Gurugram Rajiv Gandhi Trust land grab case against Robert Vadra and Bhupinder Singh Hooda is being investigated by the Central Bureau of Investigation (CBI) as per Supreme Court of India's order. In the Gurugram Rajiv Gandhi Trust land grab scam between 2004 and 2014, then Government of Haryana administration of Indian National Congress's Chief Minister Bhupinder Singh Hooda, had handed over panchayat land to the Rajiv Gandhi Charitable Trust in the name of public interest use, resulting in this trust being sued by the gram panchayat in Punjab and Haryana High Court against the land grabbing of the Gandhi family by the Hooda government. Then Chief Minister Bhupinder Singh Hooda. who also held the charge of Panchayat department at that time, had approved the grant of 5.3 acre panchayat land to Rajiv Gandhi Trust for 33 years at a rate of Rs 3 lakh per acre in January 2010, trust applied for the change of land use on 3 December 2010, which was approved on the same day.

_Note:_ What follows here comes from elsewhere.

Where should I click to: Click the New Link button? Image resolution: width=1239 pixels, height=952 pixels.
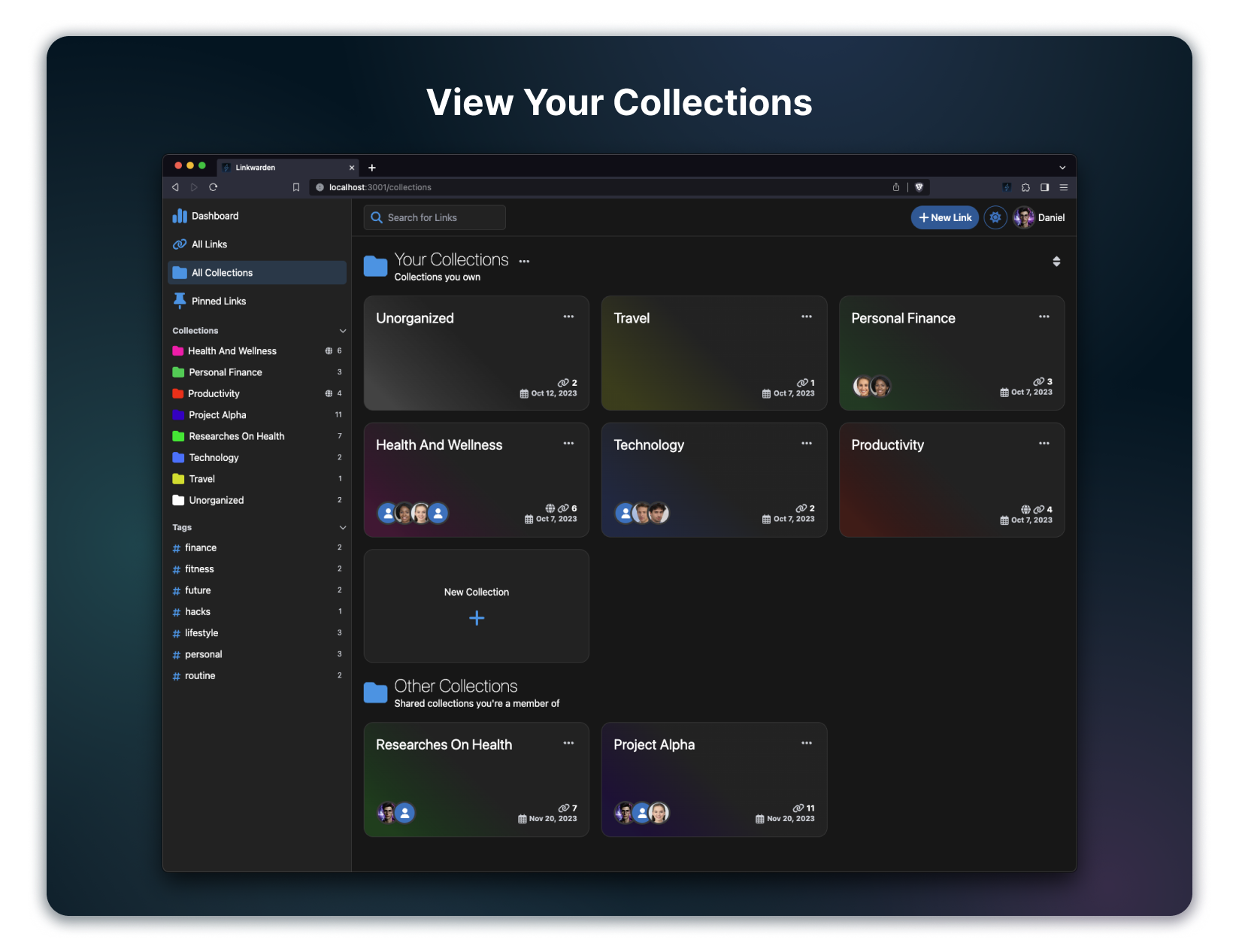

There are a total of 6 CBI cases and several other vigilance department investigations against Hooda underway. Central Bureau of Investigation is investigating several scams, mostly related to illegal land grab, that took place during his rule in Haryana. These investigations include the Gurugram-Manesar IMT land scam, Robert Vadra DLF land grab scam, Sonepat-Kharkhoda IMT land scam case, Garhi Sampla Uddar Gagan land scam, Panchkula-HUDA Industrial plots allotment scam, AJL-National Herald Panchkula land grab scam, Haryana Forestry scam case and Haryana Raxil drug purchase scam. He has been already chargesheeted in the Manesar-Gurugram land scam, while other cases are still under investigation (c. March 2018). Hooda acquired land from the illiterate poor farmers at throwaway prices in the name of "public interest" and licensed it to builders by granting them out-of-turn favors, which caused the exponential rise in the land price resulting in big gains for the builders. During his 10-year rule as Chief Minister, Hooda, licensed a massive 24,825 acres of land compared to just 8,550.32 acres by successive Chief Ministers in the 23 years preceding Hooda rule.

Details

Modus of scam
After Comptroller and Auditor General of India (CAG) in 2013 had blamed the Hooda government for flouting the rules to lease Ulhawas gram panchayat land to Rajiv Gandhi the trust in violation of rules, the Punjab and Haryana High Court had questioned Hood government for not handing case over to CBI. Hooda government in turn challenged the High Court decision of CBI inquiry in the Supreme Court. Supreme Court asked Haryana's new government of Chief Minister Manohar Lal Khattar to hand over the case to CBI for inquiry. Subsequently, Haryana government handed this case over to CBI. New government of Haryana, has also initiated the process to recover this land from the trust.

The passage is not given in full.